[Dataset entries]

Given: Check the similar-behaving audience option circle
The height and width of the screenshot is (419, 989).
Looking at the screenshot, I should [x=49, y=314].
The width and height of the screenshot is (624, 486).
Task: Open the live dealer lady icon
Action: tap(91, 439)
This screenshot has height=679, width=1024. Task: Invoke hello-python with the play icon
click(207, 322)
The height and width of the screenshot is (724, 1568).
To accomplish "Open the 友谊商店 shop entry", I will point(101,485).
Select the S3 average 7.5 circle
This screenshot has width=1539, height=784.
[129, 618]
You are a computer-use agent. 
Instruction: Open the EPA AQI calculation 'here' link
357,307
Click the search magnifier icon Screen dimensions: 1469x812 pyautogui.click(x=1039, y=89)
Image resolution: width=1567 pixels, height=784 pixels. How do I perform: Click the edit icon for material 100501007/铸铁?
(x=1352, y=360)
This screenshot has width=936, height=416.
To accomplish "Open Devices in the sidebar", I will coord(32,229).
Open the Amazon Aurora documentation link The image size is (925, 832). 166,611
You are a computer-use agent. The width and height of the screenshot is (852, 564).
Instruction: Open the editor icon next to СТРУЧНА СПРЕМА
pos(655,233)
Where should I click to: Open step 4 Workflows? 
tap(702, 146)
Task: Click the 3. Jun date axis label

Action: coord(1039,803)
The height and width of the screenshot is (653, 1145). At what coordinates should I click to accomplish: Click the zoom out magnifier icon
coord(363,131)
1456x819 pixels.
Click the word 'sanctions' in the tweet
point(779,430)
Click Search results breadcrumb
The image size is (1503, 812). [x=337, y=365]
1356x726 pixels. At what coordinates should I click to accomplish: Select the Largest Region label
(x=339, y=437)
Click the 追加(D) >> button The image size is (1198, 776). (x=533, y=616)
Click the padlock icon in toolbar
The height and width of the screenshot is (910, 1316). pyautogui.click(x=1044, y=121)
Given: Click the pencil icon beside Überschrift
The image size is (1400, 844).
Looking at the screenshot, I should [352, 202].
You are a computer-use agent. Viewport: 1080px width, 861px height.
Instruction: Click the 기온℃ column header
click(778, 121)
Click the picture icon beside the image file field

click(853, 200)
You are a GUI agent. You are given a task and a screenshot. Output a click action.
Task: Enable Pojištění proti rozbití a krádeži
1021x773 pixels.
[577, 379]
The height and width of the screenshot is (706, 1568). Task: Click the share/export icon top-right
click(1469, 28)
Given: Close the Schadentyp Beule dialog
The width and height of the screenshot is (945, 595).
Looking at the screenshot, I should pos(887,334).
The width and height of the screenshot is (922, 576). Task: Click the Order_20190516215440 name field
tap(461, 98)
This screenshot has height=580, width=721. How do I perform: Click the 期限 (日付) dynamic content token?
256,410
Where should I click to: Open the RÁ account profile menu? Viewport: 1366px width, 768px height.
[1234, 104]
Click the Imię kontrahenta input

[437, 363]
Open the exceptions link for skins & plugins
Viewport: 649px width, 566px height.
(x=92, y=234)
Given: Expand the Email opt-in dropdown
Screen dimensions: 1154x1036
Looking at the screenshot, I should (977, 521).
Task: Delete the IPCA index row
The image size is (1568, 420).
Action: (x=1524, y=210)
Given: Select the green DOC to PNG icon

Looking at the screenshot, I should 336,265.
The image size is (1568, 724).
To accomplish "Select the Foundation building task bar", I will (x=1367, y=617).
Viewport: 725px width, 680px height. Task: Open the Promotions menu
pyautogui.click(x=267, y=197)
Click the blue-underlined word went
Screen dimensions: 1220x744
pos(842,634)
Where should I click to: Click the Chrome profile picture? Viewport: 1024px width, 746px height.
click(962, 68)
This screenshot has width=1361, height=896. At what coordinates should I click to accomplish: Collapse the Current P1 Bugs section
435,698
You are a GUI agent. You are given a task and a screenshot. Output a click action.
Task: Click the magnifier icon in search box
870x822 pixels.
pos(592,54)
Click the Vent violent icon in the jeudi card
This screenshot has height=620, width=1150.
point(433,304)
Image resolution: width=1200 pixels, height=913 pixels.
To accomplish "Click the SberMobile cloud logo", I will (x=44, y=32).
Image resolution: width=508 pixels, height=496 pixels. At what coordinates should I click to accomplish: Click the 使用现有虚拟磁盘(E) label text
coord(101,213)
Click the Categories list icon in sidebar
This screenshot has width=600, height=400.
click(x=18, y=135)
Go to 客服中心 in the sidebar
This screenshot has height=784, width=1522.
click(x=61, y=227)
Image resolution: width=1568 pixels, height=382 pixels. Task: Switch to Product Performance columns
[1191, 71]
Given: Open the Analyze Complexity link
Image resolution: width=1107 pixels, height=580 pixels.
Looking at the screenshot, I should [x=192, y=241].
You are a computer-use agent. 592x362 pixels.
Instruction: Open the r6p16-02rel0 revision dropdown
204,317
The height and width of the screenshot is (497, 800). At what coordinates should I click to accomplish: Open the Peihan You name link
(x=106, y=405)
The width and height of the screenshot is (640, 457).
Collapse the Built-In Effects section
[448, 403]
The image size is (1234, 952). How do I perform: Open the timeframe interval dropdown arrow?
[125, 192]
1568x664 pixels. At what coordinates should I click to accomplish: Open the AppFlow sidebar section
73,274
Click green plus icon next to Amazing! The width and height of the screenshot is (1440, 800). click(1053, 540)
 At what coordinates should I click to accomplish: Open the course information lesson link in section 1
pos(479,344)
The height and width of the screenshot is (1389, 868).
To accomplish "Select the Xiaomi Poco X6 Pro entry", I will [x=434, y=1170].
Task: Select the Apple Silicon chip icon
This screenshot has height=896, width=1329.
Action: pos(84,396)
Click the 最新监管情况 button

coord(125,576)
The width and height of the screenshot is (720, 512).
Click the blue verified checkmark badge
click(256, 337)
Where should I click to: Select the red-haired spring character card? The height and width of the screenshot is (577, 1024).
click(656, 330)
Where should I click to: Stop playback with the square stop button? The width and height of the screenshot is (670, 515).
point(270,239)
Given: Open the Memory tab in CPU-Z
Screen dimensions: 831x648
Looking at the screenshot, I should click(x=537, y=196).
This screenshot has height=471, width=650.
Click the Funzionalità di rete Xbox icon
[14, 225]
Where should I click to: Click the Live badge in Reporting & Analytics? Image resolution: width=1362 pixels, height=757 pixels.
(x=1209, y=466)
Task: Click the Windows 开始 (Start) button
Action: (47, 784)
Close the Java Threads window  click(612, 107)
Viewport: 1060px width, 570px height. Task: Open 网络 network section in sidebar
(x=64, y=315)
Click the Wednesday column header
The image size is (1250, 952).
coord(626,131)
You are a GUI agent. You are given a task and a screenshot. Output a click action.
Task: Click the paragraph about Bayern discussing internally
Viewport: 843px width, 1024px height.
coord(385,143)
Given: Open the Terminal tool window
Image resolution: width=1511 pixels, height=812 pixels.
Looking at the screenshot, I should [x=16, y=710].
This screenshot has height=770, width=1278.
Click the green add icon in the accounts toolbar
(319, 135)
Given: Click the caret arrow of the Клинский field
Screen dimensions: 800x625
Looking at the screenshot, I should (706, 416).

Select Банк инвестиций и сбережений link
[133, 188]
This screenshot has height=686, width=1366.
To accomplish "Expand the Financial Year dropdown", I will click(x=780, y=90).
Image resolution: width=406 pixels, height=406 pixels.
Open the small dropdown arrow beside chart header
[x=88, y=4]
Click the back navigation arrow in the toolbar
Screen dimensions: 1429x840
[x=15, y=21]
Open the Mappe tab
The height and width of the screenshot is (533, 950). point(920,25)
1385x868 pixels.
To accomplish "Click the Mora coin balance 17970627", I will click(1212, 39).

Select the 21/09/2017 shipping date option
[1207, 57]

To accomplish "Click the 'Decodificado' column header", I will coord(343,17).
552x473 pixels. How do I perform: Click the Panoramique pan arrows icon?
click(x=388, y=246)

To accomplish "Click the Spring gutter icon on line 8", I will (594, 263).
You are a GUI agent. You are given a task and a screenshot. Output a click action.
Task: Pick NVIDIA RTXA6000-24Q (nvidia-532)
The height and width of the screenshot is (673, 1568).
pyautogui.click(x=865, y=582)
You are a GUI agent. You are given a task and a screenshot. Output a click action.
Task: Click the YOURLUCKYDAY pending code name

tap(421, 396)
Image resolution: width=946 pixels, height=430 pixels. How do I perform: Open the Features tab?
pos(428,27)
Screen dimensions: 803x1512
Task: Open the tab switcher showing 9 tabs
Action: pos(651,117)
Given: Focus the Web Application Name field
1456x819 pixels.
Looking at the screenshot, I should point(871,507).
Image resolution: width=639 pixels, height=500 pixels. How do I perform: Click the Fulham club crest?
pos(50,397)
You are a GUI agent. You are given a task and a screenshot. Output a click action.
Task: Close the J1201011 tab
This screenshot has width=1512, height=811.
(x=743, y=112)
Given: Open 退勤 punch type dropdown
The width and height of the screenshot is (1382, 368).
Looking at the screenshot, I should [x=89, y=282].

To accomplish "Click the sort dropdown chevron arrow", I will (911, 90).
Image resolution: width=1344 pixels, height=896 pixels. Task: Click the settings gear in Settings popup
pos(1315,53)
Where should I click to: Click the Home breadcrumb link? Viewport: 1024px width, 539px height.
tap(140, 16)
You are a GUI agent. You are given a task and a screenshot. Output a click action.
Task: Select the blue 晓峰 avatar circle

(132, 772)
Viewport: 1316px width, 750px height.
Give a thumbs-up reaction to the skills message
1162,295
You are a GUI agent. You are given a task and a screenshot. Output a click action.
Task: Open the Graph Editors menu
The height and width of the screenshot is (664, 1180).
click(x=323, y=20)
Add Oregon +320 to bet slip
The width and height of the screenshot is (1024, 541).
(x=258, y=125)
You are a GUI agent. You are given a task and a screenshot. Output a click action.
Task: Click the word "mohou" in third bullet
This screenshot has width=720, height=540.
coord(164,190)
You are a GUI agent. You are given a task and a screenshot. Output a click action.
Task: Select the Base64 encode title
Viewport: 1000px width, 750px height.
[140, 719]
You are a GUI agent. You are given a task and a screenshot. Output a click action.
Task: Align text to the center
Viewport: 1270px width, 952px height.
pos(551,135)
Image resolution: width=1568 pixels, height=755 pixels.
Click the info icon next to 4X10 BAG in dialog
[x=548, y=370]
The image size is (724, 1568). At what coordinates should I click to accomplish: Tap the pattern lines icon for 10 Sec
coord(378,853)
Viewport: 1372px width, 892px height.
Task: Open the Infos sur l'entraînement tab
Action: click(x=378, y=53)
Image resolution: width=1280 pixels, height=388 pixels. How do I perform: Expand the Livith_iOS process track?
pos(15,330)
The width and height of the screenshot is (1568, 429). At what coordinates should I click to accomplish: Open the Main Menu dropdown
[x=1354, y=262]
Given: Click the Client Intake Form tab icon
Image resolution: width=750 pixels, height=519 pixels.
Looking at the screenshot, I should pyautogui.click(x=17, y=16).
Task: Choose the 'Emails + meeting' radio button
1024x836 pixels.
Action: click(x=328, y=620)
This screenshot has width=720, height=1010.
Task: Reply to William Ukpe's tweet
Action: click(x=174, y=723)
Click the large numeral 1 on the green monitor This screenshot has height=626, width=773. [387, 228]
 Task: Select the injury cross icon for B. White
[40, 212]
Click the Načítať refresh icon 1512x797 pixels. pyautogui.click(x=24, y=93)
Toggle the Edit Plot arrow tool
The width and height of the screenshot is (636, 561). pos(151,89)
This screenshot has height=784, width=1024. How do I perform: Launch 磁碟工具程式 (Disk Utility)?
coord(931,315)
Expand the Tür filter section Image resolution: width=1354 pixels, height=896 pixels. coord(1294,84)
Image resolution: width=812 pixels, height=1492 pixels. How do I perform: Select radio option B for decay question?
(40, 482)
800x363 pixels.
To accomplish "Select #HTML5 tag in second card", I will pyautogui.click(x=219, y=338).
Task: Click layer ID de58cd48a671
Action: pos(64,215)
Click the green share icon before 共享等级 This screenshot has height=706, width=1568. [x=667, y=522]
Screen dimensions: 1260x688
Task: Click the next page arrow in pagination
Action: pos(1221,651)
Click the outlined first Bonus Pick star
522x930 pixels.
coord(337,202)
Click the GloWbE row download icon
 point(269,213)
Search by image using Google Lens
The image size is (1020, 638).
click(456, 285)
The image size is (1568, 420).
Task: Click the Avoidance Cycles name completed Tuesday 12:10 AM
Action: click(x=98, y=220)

■ **Goal of the exercise**:
Scan the entries above for the line containing "Toggle the Edit Plot arrow tool", and copy it and all lines after it exactly, down to and including the line containing "Click the outlined first Bonus Pick star".

■ **Task answer**:
Toggle the Edit Plot arrow tool
The width and height of the screenshot is (636, 561). pos(151,89)
This screenshot has height=784, width=1024. How do I perform: Launch 磁碟工具程式 (Disk Utility)?
coord(931,315)
Expand the Tür filter section Image resolution: width=1354 pixels, height=896 pixels. coord(1294,84)
Image resolution: width=812 pixels, height=1492 pixels. How do I perform: Select radio option B for decay question?
(40, 482)
800x363 pixels.
To accomplish "Select #HTML5 tag in second card", I will pyautogui.click(x=219, y=338).
Task: Click layer ID de58cd48a671
Action: pos(64,215)
Click the green share icon before 共享等级 This screenshot has height=706, width=1568. [x=667, y=522]
Screen dimensions: 1260x688
Task: Click the next page arrow in pagination
Action: pos(1221,651)
Click the outlined first Bonus Pick star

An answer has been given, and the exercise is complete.